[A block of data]
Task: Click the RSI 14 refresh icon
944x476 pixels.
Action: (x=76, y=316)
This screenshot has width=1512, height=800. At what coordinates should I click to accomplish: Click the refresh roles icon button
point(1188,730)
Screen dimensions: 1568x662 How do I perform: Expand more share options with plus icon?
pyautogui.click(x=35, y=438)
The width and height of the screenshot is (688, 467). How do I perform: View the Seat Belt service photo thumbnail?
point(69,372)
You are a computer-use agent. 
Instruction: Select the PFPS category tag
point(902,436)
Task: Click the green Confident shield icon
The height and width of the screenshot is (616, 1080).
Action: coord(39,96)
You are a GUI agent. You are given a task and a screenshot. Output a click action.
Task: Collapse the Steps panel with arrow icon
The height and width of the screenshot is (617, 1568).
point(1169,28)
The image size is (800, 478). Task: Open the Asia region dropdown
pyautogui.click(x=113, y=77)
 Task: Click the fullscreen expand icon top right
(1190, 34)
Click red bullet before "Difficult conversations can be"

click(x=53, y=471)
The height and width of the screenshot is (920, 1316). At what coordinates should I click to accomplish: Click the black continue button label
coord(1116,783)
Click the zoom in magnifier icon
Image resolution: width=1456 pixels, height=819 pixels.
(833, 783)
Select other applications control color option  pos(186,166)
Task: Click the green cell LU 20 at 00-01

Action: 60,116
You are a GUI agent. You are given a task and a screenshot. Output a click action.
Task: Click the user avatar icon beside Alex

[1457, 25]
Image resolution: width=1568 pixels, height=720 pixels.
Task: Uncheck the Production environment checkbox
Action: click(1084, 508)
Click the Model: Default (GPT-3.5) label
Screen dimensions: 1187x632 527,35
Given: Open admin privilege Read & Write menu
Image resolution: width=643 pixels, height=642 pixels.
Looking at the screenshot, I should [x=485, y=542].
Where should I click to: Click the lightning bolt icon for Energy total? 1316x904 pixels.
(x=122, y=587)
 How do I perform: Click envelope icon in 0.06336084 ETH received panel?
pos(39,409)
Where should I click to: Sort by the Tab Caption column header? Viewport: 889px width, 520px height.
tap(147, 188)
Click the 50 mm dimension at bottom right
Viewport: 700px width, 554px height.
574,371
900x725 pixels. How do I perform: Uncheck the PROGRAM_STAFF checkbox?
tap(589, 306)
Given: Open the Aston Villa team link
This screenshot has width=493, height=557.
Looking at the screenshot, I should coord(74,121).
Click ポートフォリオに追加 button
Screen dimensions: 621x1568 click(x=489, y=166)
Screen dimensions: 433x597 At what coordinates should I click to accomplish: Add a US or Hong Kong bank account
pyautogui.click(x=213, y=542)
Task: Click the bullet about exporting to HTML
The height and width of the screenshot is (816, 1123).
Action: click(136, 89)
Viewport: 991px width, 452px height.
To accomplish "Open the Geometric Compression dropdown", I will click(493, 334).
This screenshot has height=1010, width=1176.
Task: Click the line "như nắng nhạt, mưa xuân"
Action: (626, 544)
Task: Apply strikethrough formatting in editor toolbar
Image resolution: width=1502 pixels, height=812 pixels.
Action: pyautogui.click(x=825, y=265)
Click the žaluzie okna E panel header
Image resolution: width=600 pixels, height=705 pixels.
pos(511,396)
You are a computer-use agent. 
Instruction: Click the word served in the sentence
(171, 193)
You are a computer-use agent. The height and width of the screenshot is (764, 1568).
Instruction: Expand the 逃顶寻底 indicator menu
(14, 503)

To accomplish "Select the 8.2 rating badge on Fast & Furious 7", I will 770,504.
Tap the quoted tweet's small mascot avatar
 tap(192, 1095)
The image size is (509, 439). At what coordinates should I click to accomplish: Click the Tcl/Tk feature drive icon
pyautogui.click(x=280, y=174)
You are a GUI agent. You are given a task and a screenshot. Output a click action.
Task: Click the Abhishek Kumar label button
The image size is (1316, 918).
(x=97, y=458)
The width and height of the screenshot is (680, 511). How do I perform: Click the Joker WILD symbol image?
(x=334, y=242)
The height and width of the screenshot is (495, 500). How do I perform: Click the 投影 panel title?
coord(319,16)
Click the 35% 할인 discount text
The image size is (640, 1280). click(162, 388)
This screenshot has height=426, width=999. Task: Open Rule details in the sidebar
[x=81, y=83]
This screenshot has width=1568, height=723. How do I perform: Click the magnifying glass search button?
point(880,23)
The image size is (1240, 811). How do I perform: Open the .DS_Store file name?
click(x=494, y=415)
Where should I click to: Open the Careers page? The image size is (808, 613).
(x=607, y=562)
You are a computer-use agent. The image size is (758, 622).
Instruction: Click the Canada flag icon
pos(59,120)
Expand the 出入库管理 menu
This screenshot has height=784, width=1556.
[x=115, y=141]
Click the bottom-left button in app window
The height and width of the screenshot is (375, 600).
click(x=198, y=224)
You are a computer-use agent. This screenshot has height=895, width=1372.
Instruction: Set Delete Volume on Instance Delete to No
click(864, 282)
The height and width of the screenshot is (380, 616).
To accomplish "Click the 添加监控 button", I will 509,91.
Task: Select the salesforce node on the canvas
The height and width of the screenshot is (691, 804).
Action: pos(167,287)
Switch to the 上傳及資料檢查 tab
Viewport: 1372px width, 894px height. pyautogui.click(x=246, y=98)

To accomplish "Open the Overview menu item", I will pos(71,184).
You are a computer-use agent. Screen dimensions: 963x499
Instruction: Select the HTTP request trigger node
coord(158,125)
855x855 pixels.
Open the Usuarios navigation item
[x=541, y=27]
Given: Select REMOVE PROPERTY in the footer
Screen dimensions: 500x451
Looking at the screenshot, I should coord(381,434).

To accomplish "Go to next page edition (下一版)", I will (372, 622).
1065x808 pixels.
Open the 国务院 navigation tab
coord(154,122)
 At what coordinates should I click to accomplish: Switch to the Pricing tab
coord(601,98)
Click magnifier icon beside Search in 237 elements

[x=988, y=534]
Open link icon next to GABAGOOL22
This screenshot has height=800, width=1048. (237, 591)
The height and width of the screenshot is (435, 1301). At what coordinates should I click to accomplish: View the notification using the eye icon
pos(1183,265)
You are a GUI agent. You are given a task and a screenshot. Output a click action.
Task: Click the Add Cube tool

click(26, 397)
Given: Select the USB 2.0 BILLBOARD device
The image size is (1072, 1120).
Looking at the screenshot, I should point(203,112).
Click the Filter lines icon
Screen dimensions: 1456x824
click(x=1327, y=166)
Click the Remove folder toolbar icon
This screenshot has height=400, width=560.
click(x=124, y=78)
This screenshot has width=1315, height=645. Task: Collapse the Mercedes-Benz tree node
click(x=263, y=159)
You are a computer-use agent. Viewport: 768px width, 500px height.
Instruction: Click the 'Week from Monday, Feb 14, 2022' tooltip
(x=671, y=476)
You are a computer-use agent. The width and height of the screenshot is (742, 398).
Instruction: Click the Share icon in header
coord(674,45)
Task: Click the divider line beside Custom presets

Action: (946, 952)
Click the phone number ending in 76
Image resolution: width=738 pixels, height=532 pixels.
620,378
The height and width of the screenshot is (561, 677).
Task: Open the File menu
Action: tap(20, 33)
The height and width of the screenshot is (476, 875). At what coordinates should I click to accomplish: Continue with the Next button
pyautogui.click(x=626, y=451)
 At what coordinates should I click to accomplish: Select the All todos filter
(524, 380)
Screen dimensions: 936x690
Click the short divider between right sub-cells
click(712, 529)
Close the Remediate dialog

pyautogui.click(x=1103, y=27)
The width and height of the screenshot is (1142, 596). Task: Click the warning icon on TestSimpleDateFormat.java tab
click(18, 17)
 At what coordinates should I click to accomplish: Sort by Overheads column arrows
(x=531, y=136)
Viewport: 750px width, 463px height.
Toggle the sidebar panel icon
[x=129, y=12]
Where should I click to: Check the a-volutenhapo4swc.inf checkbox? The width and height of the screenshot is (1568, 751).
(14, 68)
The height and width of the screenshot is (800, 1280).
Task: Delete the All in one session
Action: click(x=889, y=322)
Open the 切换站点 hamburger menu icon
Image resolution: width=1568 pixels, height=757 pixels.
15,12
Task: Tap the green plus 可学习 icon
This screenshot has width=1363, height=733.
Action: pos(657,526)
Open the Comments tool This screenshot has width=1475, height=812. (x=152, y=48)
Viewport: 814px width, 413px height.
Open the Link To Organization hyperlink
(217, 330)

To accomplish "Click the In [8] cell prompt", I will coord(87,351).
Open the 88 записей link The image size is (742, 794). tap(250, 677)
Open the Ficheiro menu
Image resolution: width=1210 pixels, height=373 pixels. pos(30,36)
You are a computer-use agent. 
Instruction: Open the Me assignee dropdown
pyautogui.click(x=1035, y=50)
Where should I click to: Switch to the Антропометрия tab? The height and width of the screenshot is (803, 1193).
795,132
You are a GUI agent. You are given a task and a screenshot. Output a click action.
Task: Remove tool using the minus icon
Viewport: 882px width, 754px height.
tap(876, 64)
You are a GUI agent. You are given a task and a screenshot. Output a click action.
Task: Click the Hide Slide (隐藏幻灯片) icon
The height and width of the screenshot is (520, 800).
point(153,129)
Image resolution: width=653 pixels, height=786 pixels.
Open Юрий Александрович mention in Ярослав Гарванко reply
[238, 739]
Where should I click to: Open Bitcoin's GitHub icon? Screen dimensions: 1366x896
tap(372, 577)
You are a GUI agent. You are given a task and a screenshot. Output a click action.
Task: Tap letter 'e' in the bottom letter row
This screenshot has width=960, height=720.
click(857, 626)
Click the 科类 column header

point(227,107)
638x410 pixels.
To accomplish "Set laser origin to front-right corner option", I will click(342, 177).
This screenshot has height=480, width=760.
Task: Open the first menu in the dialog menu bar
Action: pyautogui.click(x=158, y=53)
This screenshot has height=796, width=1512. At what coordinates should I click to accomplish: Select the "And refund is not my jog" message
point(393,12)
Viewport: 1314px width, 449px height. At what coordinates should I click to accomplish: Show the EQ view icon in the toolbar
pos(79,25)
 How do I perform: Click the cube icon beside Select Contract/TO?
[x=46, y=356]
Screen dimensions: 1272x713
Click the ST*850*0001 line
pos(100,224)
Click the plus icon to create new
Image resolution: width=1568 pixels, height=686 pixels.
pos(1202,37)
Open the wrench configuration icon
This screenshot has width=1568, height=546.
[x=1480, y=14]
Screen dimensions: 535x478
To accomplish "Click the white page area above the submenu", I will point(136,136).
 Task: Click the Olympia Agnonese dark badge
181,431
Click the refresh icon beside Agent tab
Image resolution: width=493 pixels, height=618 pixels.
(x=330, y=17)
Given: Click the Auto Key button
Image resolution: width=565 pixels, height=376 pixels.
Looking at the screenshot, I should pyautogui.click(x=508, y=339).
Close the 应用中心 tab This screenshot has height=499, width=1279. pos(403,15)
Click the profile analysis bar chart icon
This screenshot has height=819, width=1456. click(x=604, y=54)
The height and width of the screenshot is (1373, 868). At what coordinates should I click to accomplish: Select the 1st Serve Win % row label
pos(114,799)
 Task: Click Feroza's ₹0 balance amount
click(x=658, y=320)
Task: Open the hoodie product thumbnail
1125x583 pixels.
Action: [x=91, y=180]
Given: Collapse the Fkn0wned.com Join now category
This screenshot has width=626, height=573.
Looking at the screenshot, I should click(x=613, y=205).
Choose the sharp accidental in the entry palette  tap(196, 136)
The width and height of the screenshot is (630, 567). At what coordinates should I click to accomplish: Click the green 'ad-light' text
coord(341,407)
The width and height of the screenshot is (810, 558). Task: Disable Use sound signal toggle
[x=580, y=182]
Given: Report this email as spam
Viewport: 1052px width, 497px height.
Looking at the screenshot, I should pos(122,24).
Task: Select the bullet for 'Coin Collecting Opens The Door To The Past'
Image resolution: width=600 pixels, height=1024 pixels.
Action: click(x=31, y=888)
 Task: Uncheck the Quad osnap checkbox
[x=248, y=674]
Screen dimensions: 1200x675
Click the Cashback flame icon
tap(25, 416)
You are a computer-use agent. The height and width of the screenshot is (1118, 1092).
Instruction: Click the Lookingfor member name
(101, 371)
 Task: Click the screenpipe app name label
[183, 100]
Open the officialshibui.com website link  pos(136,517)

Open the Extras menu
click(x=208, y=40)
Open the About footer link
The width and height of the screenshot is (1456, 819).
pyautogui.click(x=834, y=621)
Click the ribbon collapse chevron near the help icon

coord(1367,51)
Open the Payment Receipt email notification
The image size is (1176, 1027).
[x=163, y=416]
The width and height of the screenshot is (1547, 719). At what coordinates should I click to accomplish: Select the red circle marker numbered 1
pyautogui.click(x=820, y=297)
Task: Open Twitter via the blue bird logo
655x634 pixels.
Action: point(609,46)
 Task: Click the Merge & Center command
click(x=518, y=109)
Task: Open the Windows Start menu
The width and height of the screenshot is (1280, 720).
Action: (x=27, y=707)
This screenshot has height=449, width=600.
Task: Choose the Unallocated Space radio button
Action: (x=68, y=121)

REQUIREMENT:
Convert the material into a numbered list, omitting blank lines, beginning at the line that contains "Click the Model: Default (GPT-3.5) label" and ending after the line that contains "Looking at the screenshot, I should [x=485, y=542].". Include only those lines.

EXERCISE OUTPUT:
1. Click the Model: Default (GPT-3.5) label
2. Screen dimensions: 1187x632 527,35
3. Given: Open admin privilege Read & Write menu
4. Image resolution: width=643 pixels, height=642 pixels.
5. Looking at the screenshot, I should [x=485, y=542].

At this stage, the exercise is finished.